## [Text]
==============================
In its nomination, New Jersey Sea Grant noted, “Through his efforts, the community and local government increased their knowledge on the complexity of the flooding events residents are currently experiencing.” The document added that Herrington’s work could serve as a model for researchers and extension agents at Sea Grant programs throughout the country.
“The data collected by the citizens is helping the community see that rainfall runoff combined with high tide levels is the major contributor to street flooding and has prompted a discussion of ways to reduce rainfall runoff into the storm sewer system,” Herrington said.
Visit the project page on the Thriving Earth Exchange website for more information, including a detailed overview, research documents, partner profiles and news coverage.
Mid-Atlantic Ocean Data Portal Story Map Profiles Captain of Navesink Queen
Come rolling on the rivers and bays with Capt. Dan Schade and his old-time paddle wheeler, the Navesink Queen, in the latest edition of the Mid-Atlantic Ocean Data Portal’s “Ocean Stories” series, created by UCI Communications Director Karl Vilacoba. The story and its interactive data maps provide a snapshot of life navigating the crowded waters of the Navesink and Shrewsbury rivers and Sandy Hook and Raritan bays aboard his fleet of classic boats. Click here to read the story. (Non-mobile device recommended for best view of scrolling data maps.)
==============================
## [The data]
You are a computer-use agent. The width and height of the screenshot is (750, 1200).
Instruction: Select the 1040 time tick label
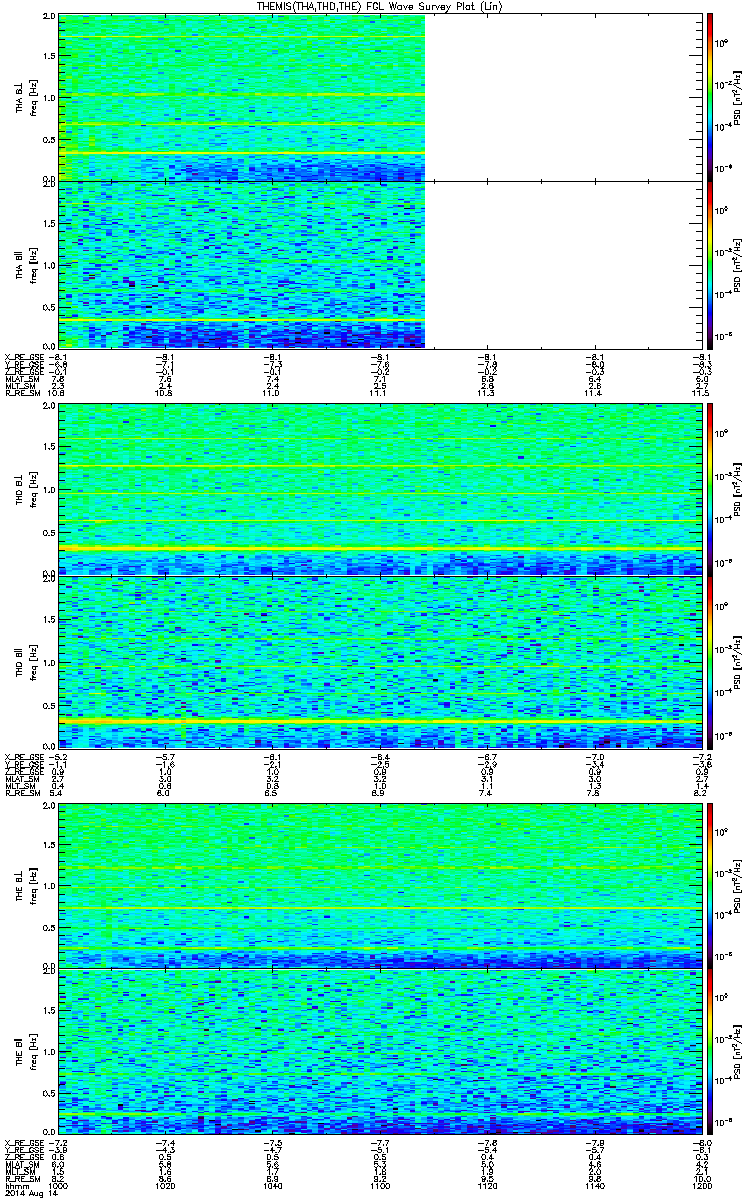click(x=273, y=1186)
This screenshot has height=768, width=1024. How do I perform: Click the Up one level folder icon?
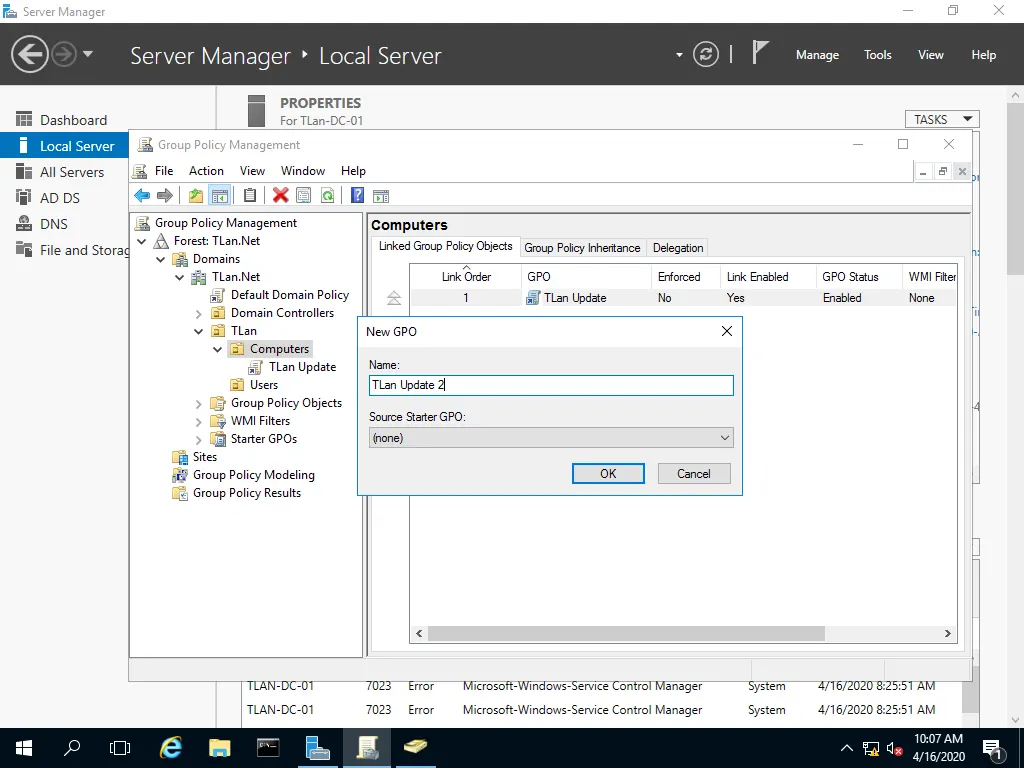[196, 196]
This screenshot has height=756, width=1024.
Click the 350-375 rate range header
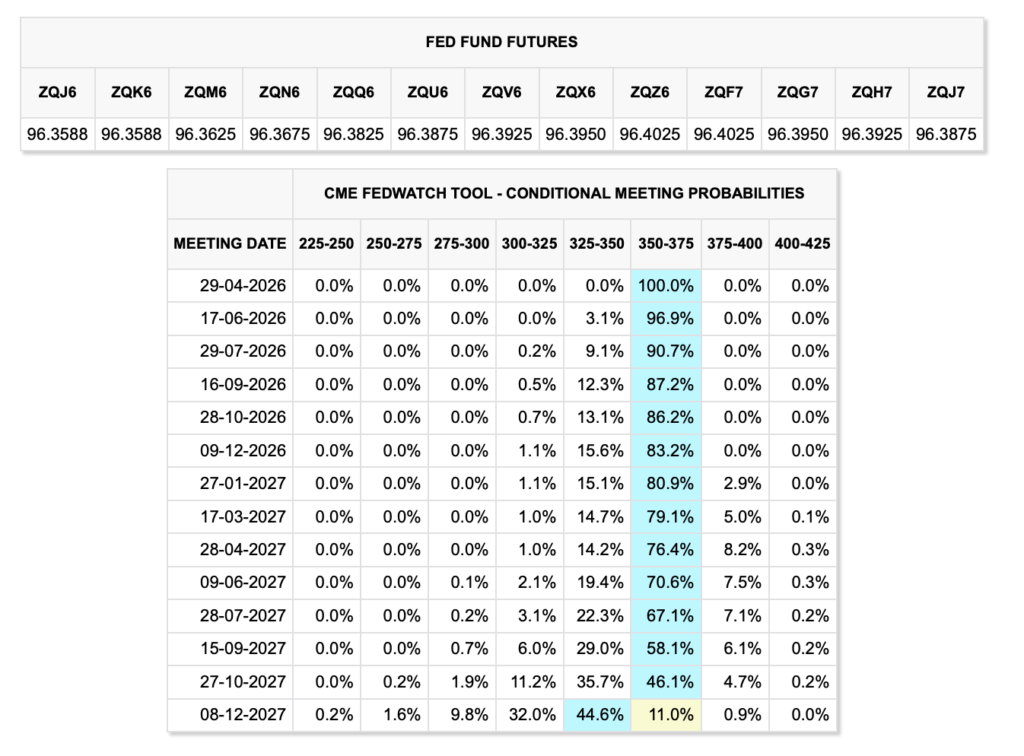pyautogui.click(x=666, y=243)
==============================
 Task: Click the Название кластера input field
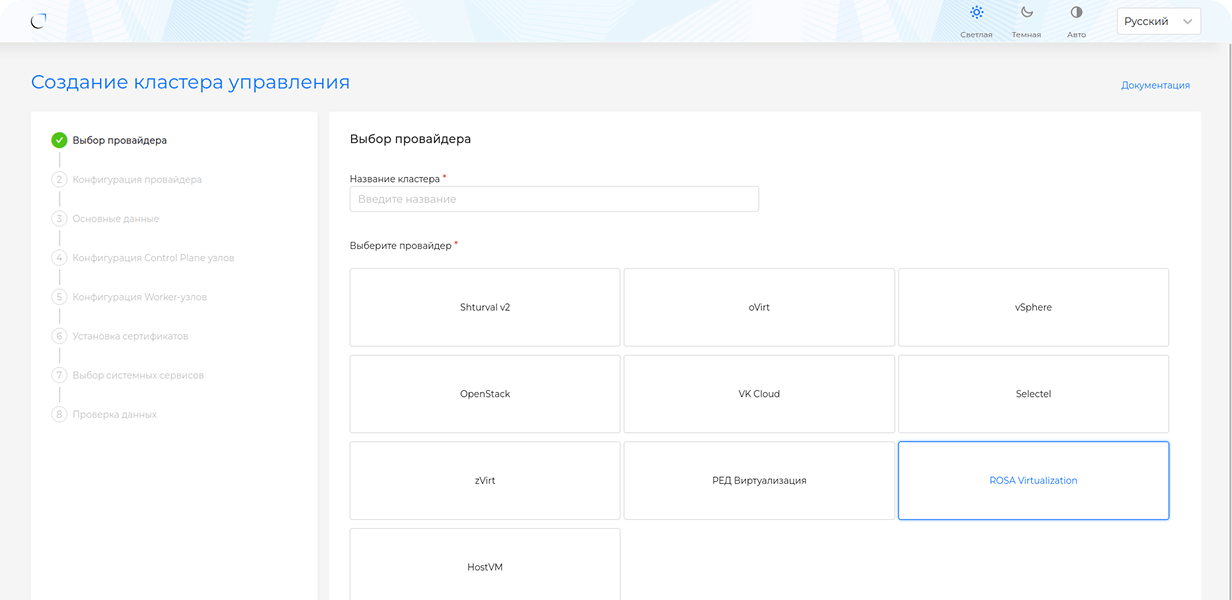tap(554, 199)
==============================
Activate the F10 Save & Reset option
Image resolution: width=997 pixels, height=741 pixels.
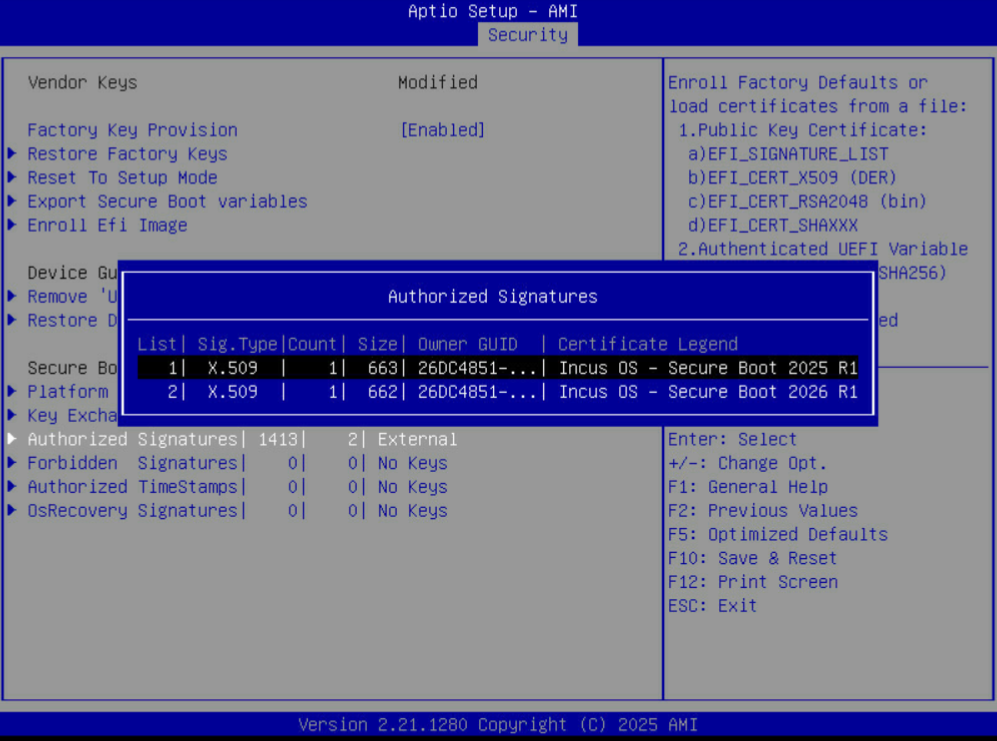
==============================
Write the next part of the New Jersey coastal news text, continuing from its final sentence about viewing the Navesink Queen story map.

## [Written answer]
Monmouth University Climate Crisis Teach-In
Monmouth University hosted a weeklong “Wake Up to Climate Change” Climate Crisis Teach-In series in October that included several virtual presentations featuring UCI staff and UCI-funded student projects. Click here to visit the Teach-In page for a full list of lecture recordings and abstracts.
Green Infrastructure and New Jersey Stormwater Management
This Oct. 23 webinar explored new statewide rules calling for the use of green infrastructure to reduce pollution and flooding caused by stormwater runoff in development projects. Moderated by UCI Associate Director Thomas Herrington with panelists Gabe Mahon, New Jersey Department of Environmental Protection Division of Water Quality; Mike Pisauro, The Watershed Institute; Chris Obropta, Rutgers Cooperative Extension; and James Cosgrove Jr., Kleinfelder, Inc.
Connected, Dynamic, at Risk: Coastal Nation Interests in a Strong New High Seas Biodiversity Treaty
The UCI and Monmouth University Institute for Global Understanding hosted this Nov. 5 Global Ocean Governance Lecture Series talk featuring Rutgers University Associate Professor Cymie Payne and Guillermo Ortuño Crespo, a postdoctoral researcher at the Stockholm Resilience Centre and coordinator of early career professional engagement for the U.N. Decade of Ocean Science.
The Ocean-Climate Action Plan: Building the Blue Economy for the 21st Century
In this Oct. 21 guest lecture, Jason Scorse of the Middlebury Institute of International Studies at Monterrey discussed key projects that he is working on in food systems and ocean and coastal policy.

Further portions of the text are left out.